Items listed in a dataset
--- START ---

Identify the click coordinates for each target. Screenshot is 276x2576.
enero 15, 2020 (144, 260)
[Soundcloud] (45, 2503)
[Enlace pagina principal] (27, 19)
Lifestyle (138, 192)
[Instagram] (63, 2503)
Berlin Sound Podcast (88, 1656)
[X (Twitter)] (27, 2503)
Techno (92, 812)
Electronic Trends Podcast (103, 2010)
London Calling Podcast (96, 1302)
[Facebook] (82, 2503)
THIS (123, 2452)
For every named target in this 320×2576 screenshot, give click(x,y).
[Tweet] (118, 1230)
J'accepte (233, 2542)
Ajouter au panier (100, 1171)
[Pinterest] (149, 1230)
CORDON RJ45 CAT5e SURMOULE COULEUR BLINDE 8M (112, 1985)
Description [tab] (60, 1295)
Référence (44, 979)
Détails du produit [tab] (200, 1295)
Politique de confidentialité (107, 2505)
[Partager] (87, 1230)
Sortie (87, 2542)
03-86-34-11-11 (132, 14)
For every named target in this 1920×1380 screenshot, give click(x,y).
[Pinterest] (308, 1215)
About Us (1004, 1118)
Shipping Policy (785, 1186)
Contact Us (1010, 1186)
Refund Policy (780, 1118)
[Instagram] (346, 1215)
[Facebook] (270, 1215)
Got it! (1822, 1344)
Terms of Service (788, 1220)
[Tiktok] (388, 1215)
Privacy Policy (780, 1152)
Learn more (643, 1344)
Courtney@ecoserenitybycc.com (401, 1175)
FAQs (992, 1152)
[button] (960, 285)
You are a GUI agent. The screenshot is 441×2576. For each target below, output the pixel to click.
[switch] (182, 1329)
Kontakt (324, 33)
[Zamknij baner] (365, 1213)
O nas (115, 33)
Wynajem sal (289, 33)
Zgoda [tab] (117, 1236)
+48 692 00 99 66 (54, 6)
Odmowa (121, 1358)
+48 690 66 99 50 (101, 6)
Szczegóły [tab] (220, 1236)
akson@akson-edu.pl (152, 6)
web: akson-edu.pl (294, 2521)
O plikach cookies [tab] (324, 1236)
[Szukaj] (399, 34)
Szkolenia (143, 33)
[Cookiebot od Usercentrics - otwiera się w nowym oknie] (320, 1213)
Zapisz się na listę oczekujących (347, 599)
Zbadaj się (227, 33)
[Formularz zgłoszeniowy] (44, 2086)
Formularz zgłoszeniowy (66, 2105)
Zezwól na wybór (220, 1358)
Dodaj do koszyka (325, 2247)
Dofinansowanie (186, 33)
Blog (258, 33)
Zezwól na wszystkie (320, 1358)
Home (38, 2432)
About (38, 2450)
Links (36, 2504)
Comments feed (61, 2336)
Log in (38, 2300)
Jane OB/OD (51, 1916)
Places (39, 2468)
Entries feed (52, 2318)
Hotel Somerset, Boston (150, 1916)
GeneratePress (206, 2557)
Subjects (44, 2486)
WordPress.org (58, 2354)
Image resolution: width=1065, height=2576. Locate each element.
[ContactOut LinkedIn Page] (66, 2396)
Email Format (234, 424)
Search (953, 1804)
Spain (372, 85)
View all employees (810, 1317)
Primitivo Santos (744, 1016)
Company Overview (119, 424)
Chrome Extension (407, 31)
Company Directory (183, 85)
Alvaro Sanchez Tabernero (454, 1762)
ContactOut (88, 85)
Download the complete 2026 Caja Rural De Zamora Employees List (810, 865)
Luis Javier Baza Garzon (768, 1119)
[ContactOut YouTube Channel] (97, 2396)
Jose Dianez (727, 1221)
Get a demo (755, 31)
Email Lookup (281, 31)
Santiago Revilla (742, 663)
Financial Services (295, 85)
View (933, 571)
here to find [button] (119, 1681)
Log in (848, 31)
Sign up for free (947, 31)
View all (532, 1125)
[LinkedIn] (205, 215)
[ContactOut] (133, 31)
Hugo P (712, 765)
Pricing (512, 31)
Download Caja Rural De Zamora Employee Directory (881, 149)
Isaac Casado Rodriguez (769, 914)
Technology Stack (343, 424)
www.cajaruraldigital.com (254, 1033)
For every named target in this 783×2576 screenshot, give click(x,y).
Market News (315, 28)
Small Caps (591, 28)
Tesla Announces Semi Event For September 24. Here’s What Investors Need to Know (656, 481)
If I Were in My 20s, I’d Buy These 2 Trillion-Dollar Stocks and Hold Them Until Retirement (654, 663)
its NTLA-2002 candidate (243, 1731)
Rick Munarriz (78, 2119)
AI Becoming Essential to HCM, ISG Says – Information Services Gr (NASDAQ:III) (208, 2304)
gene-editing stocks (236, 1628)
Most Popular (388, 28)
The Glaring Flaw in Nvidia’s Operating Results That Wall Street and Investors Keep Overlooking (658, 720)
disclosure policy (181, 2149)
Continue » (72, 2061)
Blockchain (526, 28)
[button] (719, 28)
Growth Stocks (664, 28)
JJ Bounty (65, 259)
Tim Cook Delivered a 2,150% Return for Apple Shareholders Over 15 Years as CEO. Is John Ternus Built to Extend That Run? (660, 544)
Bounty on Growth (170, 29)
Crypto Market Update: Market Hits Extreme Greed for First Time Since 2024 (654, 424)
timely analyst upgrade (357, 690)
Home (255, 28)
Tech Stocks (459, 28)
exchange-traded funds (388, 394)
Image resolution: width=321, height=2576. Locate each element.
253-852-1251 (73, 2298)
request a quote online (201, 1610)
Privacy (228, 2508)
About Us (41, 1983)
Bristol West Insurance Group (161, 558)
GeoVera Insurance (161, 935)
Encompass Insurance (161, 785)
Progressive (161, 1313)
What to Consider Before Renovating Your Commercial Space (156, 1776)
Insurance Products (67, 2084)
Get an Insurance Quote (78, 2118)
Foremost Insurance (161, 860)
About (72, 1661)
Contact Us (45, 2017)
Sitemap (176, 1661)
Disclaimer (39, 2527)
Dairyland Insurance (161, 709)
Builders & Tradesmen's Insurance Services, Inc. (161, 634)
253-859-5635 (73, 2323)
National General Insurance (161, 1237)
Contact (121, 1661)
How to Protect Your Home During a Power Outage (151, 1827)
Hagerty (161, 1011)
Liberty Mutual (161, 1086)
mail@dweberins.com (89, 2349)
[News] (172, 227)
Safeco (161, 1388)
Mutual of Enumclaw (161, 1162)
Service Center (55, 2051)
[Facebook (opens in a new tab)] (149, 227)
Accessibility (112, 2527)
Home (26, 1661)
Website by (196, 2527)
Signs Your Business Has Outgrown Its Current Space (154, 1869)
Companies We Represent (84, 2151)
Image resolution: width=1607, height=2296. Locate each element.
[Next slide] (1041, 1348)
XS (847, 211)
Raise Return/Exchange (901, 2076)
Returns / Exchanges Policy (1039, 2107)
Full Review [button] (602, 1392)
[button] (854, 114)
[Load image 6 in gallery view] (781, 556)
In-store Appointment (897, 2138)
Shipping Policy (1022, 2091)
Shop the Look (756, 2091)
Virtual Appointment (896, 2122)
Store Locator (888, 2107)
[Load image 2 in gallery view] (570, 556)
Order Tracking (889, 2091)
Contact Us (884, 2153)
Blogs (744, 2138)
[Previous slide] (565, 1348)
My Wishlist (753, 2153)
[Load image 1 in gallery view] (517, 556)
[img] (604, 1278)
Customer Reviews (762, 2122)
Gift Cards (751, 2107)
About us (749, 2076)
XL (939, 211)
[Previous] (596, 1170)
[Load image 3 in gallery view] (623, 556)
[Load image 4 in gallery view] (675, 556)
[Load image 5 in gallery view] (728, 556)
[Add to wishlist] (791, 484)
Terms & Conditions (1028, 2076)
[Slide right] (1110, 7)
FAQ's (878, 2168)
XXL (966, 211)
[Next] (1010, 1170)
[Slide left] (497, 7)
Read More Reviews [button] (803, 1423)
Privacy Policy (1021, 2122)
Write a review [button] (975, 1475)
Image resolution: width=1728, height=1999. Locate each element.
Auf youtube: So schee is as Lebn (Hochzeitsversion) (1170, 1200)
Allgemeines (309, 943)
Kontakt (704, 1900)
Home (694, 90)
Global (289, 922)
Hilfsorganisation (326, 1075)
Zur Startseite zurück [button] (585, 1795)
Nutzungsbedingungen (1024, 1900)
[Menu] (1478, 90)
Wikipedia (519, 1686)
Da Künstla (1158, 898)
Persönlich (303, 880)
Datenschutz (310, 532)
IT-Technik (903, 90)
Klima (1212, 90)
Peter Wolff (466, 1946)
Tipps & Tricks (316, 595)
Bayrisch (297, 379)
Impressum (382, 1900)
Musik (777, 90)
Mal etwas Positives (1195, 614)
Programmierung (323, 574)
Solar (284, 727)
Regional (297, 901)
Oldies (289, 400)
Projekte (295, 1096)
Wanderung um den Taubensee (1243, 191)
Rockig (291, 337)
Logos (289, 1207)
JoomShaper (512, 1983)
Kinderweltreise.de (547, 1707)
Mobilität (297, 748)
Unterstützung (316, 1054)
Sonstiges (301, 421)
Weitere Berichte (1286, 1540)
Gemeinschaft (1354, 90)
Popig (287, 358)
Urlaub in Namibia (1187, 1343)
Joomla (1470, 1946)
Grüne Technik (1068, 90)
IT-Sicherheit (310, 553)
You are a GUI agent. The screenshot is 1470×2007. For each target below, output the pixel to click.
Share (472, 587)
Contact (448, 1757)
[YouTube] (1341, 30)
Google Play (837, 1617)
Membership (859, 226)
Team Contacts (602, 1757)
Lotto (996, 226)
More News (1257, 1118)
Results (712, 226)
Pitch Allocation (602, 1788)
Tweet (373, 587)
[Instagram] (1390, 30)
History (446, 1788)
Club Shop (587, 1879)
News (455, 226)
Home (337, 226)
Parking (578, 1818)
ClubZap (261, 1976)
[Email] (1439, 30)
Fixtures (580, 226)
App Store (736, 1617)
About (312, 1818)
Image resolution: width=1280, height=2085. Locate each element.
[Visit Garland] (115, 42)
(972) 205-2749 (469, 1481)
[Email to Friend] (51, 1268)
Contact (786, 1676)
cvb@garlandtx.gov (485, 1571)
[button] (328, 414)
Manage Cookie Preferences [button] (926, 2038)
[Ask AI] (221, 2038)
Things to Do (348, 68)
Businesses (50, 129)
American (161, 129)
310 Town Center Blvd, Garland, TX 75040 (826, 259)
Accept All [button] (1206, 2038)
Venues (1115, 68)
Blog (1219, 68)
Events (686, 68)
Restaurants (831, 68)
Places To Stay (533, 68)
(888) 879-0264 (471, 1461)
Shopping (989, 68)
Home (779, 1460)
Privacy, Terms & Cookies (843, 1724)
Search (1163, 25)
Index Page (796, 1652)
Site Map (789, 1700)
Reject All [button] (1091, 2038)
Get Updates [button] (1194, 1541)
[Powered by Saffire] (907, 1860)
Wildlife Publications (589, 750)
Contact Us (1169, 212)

--- END ---

* Exercise instructions:
Starting at the line above that contains "Most Popular (388, 28)", repeat each line exactly up to and including the line that contains "253-852-1251 (73, 2298)", and stop there.

* Response to the task:
Most Popular (388, 28)
The Glaring Flaw in Nvidia’s Operating Results That Wall Street and Investors Keep Overlooking (658, 720)
disclosure policy (181, 2149)
Continue » (72, 2061)
Blockchain (526, 28)
[button] (719, 28)
Growth Stocks (664, 28)
JJ Bounty (65, 259)
Tim Cook Delivered a 2,150% Return for Apple Shareholders Over 15 Years as CEO. Is John Ternus Built to Extend That Run? (660, 544)
Bounty on Growth (170, 29)
Crypto Market Update: Market Hits Extreme Greed for First Time Since 2024 (654, 424)
timely analyst upgrade (357, 690)
Home (255, 28)
Tech Stocks (459, 28)
exchange-traded funds (388, 394)
Image resolution: width=321, height=2576. Locate each element.
253-852-1251 (73, 2298)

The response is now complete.